Terdengar dengungan gumaman-gumaman dari para delegasi. Masing-masing mulai membicarakan Danzou dalam versinya masing-masing. Kejadiannya sama persis seperti saat membicarakan re-Operasi Docka dua minggu yang lalu—saat membahas mengenai Cherry Blossom. Hanya saja, kali ini sang objek yang menjadi topik pembicaraan sudah almarhum, bukannya sebuah boneka porselen.

"Hey..." Plok. Plok. Minato bertepuk tangan beberapa kali, meminta semua peserta rapat kembali memusatkan perhatian pada topik pembicaraan—intruder di ruang 609—dan bukannya pada Danzou.

Ruangan rapat kembali hening.

"Ehm..." Pria berambut pirang itu berdeham sebelum kembali berbicara. "Uchiha Sasuke berhasil mendapatkan info mengenai Operasi Docka II, namun info yang ia dapatkan tidaklah utuh. Kakashi berhasil menemukan alat penyadap micro miliknya di awal penyadapan, sehingga ia tidak bisa mendengar secara lengkap mengenai re-Operasi Docka, sehingga pada akhirnya ia berhasil tertangkap."

"Dalam nama Dewa Jashin, segala yang jahat akan mendapatkan ganjaran serupa..." gumam Hidan sambil menautkan kedua tangannya dengan khusyuk.

Minato mendelik kepada bawahannya itu.

"Tentu saja Sasuke tahu bahwa ia gagal menyadap rapat re-Operasi Docka, karena itu ia bersiap untuk memasang penyadap ketiga. Sialnya, pada saat itu ia bertemu dengan Orochimaru dan dua delegasi lainnya yang kebetulan datang lebih awal ke ruangan itu..."

"—dan Sasuke langsung menyerang mereka bertiga hingga luka-luka parah?" tanya Shizune ngeri sambil menutup mulutnya yang menganga dengan kedua telapak tangannya.

"Tepat." Minato mengangguk. "Dan meninggalkan mereka bertiga sekarat di ruangan ini.
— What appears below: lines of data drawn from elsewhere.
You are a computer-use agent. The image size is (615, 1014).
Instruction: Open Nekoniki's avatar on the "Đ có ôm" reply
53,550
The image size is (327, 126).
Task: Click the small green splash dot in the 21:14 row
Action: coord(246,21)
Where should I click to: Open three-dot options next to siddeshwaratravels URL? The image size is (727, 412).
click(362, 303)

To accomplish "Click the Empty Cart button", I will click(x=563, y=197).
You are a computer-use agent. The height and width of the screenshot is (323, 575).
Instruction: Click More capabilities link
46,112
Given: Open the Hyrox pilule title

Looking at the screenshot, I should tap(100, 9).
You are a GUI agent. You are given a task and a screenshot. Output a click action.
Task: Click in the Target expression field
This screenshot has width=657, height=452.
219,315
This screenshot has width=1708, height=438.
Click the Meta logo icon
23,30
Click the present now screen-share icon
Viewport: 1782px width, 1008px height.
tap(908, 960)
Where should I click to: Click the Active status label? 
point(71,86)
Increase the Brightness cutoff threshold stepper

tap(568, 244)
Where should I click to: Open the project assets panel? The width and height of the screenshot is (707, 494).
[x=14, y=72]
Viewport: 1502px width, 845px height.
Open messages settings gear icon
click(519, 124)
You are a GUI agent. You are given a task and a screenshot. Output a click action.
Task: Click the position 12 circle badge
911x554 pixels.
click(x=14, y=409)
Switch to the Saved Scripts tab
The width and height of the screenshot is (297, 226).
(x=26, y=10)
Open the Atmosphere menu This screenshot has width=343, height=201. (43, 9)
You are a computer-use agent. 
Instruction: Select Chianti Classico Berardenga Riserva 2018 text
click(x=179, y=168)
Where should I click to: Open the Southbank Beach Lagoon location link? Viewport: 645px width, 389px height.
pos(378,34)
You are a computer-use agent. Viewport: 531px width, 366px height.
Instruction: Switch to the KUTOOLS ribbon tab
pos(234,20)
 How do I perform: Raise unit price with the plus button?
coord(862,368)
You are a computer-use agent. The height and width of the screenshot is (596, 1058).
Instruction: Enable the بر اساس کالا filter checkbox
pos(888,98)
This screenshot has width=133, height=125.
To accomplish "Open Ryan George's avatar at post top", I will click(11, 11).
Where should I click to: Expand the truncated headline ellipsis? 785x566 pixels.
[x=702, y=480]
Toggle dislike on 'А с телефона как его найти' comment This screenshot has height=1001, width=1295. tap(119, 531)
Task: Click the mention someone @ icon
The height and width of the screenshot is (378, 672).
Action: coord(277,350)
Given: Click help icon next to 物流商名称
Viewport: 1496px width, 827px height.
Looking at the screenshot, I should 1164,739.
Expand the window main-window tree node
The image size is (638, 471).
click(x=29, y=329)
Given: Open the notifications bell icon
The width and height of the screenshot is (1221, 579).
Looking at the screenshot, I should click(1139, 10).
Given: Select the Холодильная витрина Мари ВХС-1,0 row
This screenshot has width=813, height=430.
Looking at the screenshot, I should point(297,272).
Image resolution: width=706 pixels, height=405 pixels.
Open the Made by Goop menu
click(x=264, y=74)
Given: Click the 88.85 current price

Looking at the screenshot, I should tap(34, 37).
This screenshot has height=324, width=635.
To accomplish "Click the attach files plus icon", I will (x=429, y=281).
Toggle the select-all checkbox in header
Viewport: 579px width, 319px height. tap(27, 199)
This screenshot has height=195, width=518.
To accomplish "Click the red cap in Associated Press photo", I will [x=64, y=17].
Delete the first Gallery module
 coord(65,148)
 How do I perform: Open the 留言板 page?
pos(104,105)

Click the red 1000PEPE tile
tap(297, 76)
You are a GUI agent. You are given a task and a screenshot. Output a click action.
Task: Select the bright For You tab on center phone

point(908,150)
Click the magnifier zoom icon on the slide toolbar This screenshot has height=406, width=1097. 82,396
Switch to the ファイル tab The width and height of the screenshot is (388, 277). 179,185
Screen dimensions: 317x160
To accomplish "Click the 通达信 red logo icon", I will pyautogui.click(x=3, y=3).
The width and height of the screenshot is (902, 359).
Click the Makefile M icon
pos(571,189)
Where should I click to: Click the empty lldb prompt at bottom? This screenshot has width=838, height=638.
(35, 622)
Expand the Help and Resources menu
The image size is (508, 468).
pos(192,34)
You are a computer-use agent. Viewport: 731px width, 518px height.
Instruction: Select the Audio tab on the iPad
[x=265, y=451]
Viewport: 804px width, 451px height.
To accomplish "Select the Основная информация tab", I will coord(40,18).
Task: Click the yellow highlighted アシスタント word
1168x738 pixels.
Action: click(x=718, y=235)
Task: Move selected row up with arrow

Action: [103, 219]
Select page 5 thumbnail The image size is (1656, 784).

Tepat saat kau dan Kakashi akan masuk."

"Tanpa pendingin ruangan." Zetsu yang sedari tadi terdiam ikut menyumbang suara.

"Mengirit tagihan listrik bagi Interpol," celetuk Kakuzu.

Lagi-lagi Minato melemparkan deathglare, membuat Kakuzu terdiam.

"Sir..." Suara bass Kakashi menyela deathglare Minato, membuat saudara angkatnya itu berpaling ke arahnya.

"Katakan saja," balas Minato, kembali menyandarkan punggungnya pada kursi yang ia duduki.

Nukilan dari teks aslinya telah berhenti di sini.